For neutrino masses satisfying Eq.(\ref{edata})
the vacuum survival  probability of solar neutrinos is\cite{GG}



\begin{equation}
P(\nu_e\rightarrow\nu_e)\big\vert_s \simeq 1-{\sin^2{2\theta_2}\over2}
- \cos^4{\theta_2}\sin^2{2\theta_3}sin^2{(\Delta_s R_s/4E)}
\label{eproba}
\end{equation}
whereas the transition probabilities  of atmospheric neutrinos are:



\begin{eqnarray}
P(\nu_\mu  \rightarrow\nu_\tau)\big\vert_a  & \simeq &
\sin^2{2\theta_1}\cos^4{\theta_2}\,\sin^2{(\Delta_a R_a/4E)} \nonumber  \\
 P(\nu_e \leftrightarrow\nu_\mu)\big\vert_a & \simeq &
\sin^2{2\theta_2}\sin^2{\theta_1}\,\sin^2{(\Delta_aR_a/4E)} \nonumber \\
 P(\nu_e \rightarrow\nu_\tau)\big\vert_a  & \simeq &
\sin^2{2\theta_2}\cos^2{\theta_1}\,\sin^2{(\Delta_aR_a/4E)} \nonumber \\
\end{eqnarray}


None of these probabilities depend on $\delta$, the measure of CP violation
in the lepton sector.


Let us turn to the origin of neutrino masses.
Among the many
renormalizable and gauge-invariant extensions of the standard model
that can do the trick is the introduction  of a charged singlet meson $f^+$
coupled antisymmetrically to pairs of lepton doublets {\it and\/} (also
antisymmetrically) to a pair of Higgs doublets.  This
simple mechanism was first proposed by Zee\cite{zee}
and
results (at one loop) in a Majorana mass matrix
in the flavor basis ($e,\mu,\tau$)
 of a  special form:
\begin{equation}
{\cal M}= \left( \begin{array}{ccc} 0 & m_{e\mu} & m_{e\tau} \\
 m_{e\mu} & 0 & m_{\mu\tau} \\
                   m_{e\tau} & m_{\mu\tau} & 0 \end{array} \right)
\label{ansatz}
\end{equation}

\noindent
Related  discussions of Eq.(\ref{ansatz})
appear elsewhere\cite{J,ST}
The present work is essentially a continuation of \cite{J}.

The sum of the neutrino masses (the eigenvalues of $\cal M$)
vanishes:
\begin{equation}
 m_1+m_2+m_3=0
\label{etrace}
\end{equation}
An important result  emerges when the squared-mass hierarchy
Eqs.(\ref{edata}) is taken into account along with Eq.(\ref{etrace}).
In the limit $r\rightarrow 0$, two of the squared masses must be equal.
There are two possibilities.
 In case A, we have
$m_1+m_2 = 0$ and $m_3= 0$. This case arises
iff at least one of
the three parameters in $\cal M$  vanishes.
In case B, we have $m_1= m_2$  and  $m_3= -2m_2>0$. This case
arises iff the three parameters in $\cal M$ are equal to one another.
Of course, $r$ is small but it does not vanish:  in neither case can
the above relations among neutrino masses be strictly satisfied.
But they must be nearly
satisfied.

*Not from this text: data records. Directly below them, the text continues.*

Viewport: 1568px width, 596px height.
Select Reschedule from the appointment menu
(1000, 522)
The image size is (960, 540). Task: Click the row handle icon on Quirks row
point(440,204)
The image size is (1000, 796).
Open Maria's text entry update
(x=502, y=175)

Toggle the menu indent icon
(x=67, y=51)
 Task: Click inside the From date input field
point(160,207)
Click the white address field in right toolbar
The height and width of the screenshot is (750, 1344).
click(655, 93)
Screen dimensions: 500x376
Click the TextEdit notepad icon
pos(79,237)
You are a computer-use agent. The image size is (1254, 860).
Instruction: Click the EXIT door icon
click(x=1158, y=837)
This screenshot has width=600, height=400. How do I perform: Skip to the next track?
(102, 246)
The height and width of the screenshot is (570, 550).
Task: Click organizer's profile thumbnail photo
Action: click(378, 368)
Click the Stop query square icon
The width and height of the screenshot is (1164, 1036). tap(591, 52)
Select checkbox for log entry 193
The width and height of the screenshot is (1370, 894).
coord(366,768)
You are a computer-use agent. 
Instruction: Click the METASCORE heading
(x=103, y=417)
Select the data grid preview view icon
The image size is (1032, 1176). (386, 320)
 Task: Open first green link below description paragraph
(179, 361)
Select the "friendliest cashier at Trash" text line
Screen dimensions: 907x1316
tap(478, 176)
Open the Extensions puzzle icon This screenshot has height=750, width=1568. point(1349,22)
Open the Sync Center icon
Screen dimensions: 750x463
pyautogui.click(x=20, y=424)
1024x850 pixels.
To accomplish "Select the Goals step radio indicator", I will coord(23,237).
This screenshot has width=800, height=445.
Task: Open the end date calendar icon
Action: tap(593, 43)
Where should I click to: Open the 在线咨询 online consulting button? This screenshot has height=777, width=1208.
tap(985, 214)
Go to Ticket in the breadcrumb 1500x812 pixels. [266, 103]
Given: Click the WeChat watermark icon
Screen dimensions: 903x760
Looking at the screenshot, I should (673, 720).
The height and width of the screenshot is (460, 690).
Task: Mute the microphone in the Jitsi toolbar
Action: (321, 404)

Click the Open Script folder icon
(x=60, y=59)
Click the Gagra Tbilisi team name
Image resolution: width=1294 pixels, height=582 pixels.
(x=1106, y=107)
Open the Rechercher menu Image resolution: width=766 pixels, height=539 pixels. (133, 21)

Consequently  we  may deduce
certain approximate but useful
restrictions on the permissable values of the
neutrino mixing angles $\theta_i$. Prior to examining these restrictions,
we note that Eqs.(\ref{etrace}) and (\ref{edata})
exclude the possibility that the three neutrinos are nearly degenerate in
mass.  

In \cite{FG} these cases are analysed carefully and the best
version is an example of Case A with
$m_{\mu\tau} = 0$
and leads to conservation of $L_e-L_\mu-L_\tau$.
 For this subcase, we obtain $\sin{\theta_2}=0$ and
$\theta_3=\pi/4$. We see from Eq.(\ref{eproba})  that solar
neutrino oscillations are maximal:
\begin{equation}
P(\nu_e\rightarrow\nu_e)\big\vert_s=
1-\sin^2{(\Delta_s R_s/4E)}
\label{esolarosc}
\end{equation}
Moreover, we see from Eq.(\ref{eproba})
that atmospheric $\nu_\mu$'s oscillate exclusively into $\nu_\tau$'s with
the unconstrained mixing angle $\theta_1$:
\begin{equation}
P(\nu_\mu\rightarrow \nu_\tau)\big\vert_a
 =\sin^2{2\theta_1}\,\sin^2{(\Delta_a
R_a/4E)}\\
P(\nu_\mu \leftrightarrow \nu_e)\big\vert_a = 0
\quad\quad P(\nu_e\rightarrow \nu_\tau)\big\vert_a=0\
\label{eatmososc}
\end{equation}

This implementation is compatible with experiment:
It predicts maximal energy-independent
solar oscillations
and it remains consistent with the solar data if chlorine 
results are dropped.

\bigskip 
\bigskip 


The advantage of the model is its economy: 
no additional chiral fermions are present and so, 
unlike other extensions\cite{catchall} of the standard model 
anomaly cancellation does not lead to any 
new restrictions, and the number of added parameters is small.

\bigskip
\bigskip
\bigskip


\begin{thebibliography}{99}
\bibitem{FG}
P.H. Frampton and S.L. Glashow, Phys. Lett. {\bf B461,} 95 (1999). 
\bibitem{GG}
H. Georgi and S.L. Glashow, 
\bibitem{zee}
A. Zee, Phys. Lett. {\bf 93B,} 389 (1980).
\bibitem{J}
C. Jarlskog {\it et al.}, Phys. Lett. {\bf B449,} 240 (1999); \\
M. Matsuda {\it et al.}, .
\bibitem{ST}
A. Yu. Smirnov and Zhijian Tao, Nucl. Phys. B426 (1994) 415;\\
A. Yu. Smirnov and M. Tanimoto, Phys. Rev. D55 (1997) 1665.
\bibitem{catchall}
P.H. Frampton and S.L. Glashow, Phys. Lett. {\bf B190,} 157 (1987);
Phys. Rev. Lett. {\bf 58,} 2168 (1987).
P.H. Frampton, Phys. Rev. Lett. {\bf 69,} 2889 (1992).
\end{thebibliography}
\end{document}